皮膚型肥満細胞腫は、猫の皮膚腫瘤の約20%を占め、そのほとんど(90%近く)が良性です。
一般的には頭部(耳やおでこ)や首にできることが多く、小さくて硬く、盛り上がっており、脱毛していることが特徴です。
かゆみを伴うこともありますが、脾臓などの内臓に転移する可能性もあるため、注意が必要です。
内臓型
内臓型肥満細胞腫は、脾臓や消化管などの内臓にできる腫瘍です。ヒスタミンの分泌により胃酸が過剰に分泌され、胃潰瘍などが生じることがあります。
症状としては食欲不振、体重減少、嘔吐などがみられます。消化管型の場合、予後が悪いとされています。
肥満細胞腫はその発生部位により皮膚型と内臓型に分けられ、それぞれの症状も異なりことを理解しましょう。
肥満細胞腫の初期症状
肥満細胞腫の初期症状は、猫の皮膚の変化や体調の変化を観察することで気付くことができます。
特に皮膚型肥満細胞腫では、皮膚の表面にできものが形成されるため、脱毛やしこりや皮膚の赤みなどの異常が見られます。
脱毛
猫の肥満細胞腫が皮膚に発生する場合、脱毛が発生することが一般的です。これは、腫瘍部分の皮膚が炎症を起こすために起こります。
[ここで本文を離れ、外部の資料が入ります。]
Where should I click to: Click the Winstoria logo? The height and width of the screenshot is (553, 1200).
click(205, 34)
特に、頭部や耳の根元は発症しやすい部位とされています。
赤み
腫瘍化した肥満細胞が壊れると、その部位では赤みや炎症を引き起こします。これは肥満細胞から放出されたヒスタミンなどの物質によるもので、猫が痒みを感じる原因ともなります。
かゆみ
肥満細胞腫は、壊れた細胞からヒスタミンなどの物質を放出するため、皮膚に強いかゆみを引き起こします。猫はこのかゆみに反応して、該当部位を舐めたり掻いたりすることがあります。
むくみ
肥満細胞腫が壊れてヒスタミンなどの物質が放出されると、皮膚にむくみや発赤が生じることがあります。
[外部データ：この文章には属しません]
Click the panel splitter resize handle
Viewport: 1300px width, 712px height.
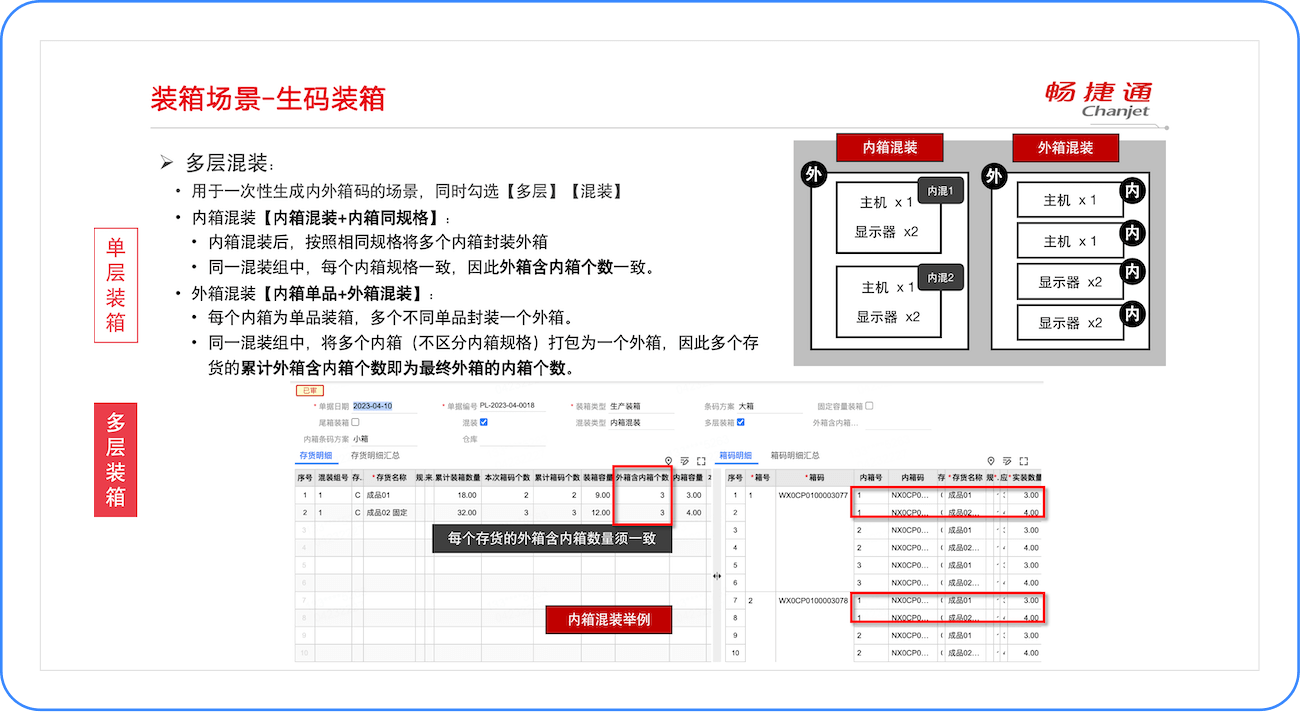point(716,575)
したがって、初期の肥満細胞腫は猫の行動や体調の変化に注意し、皮膚に異常が見られたらすぐに獣医師に相談することが重要です。
肥満細胞腫の末期症状
肥満細胞腫が進行すると、病気の症状は明らかになり、元気消失、体重減少、食欲不振などの症状が出現します。
特に内臓型肥満細胞腫では、嘔吐や下痢などの消化器症状や貧血、胸水などが見られ、全身に影響を及ぼします。
嘔吐
肥満細胞腫が内臓に発生すると、ヒスタミンの過剰分泌により胃酸が過剰に分泌され、胃潰瘍が生じる可能性があります。
これが原因で嘔吐を引き起こすことがあります。
血便
内臓型肥満細胞腫は消化器症状を引き起こすことがあります。
特に、腫瘍が腸内に存在する場合、腸の出血により血便が見られることがあります。
貧血
内臓型肥満細胞腫は腫瘍が広範囲に広がり、消化器系からの出血により貧血を引き起こすことがあります。
貧血は、猫の元気消失や体重減少などの症状と関連していることがあります。
胸水、腹水
肥満細胞腫は、全身に転移すると腹水や胸水を引き起こすことがあります。
これは、腫瘍がリンパ系を圧迫することで体液の排出が妨げられ、体液が胸や腹部に溜まるためです。
ショック(低血圧)
腫瘍が壊れて肥満細胞からヒスタミンが大量に放出されると、血管拡張により急激な低血圧を引き起こし、猫はショック状態に陥ることがあります。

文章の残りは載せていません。